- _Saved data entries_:
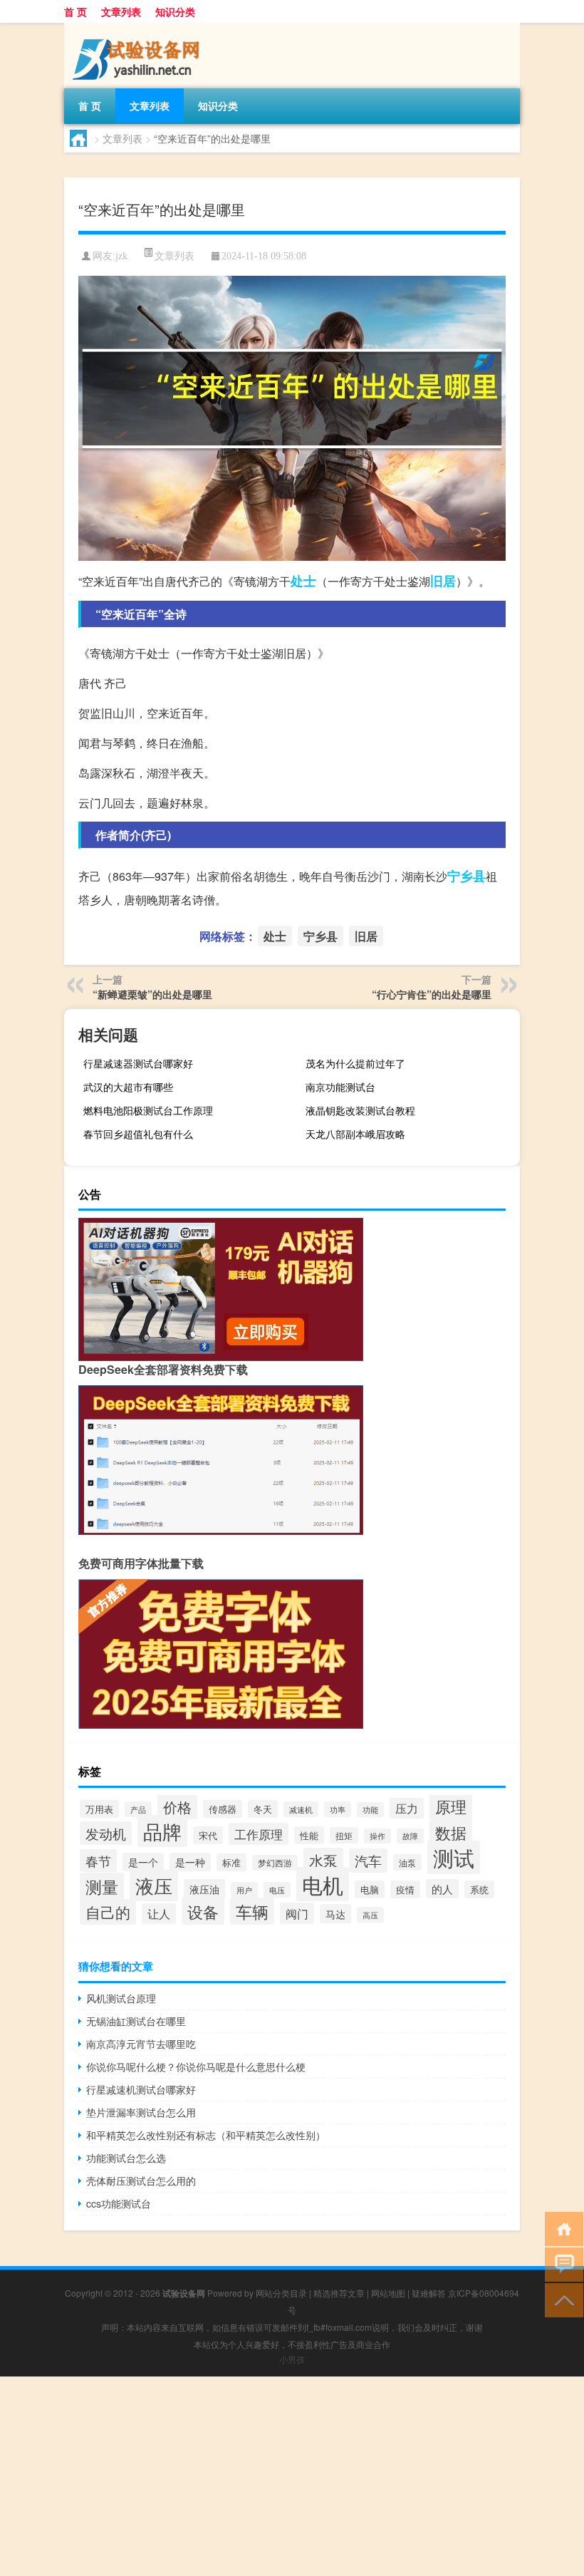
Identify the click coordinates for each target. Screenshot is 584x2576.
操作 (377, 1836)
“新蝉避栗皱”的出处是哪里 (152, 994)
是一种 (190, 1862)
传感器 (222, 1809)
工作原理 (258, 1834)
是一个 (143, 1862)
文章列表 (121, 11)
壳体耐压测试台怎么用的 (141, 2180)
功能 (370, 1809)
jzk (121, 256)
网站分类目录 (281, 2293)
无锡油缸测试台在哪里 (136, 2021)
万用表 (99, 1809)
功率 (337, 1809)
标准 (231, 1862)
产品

- _The task_: Reproduce, with no other lines, the one containing "工作原理 (258, 1834)" and all lines after it through the end of the data above.

- _Written reply_:
工作原理 (258, 1834)
是一个 (143, 1862)
文章列表 (121, 11)
壳体耐压测试台怎么用的 (141, 2180)
功能 (370, 1809)
jzk (121, 256)
网站分类目录 (281, 2293)
无锡油缸测试台在哪里 (136, 2021)
万用表 (99, 1809)
功率 (337, 1809)
标准 (231, 1862)
产品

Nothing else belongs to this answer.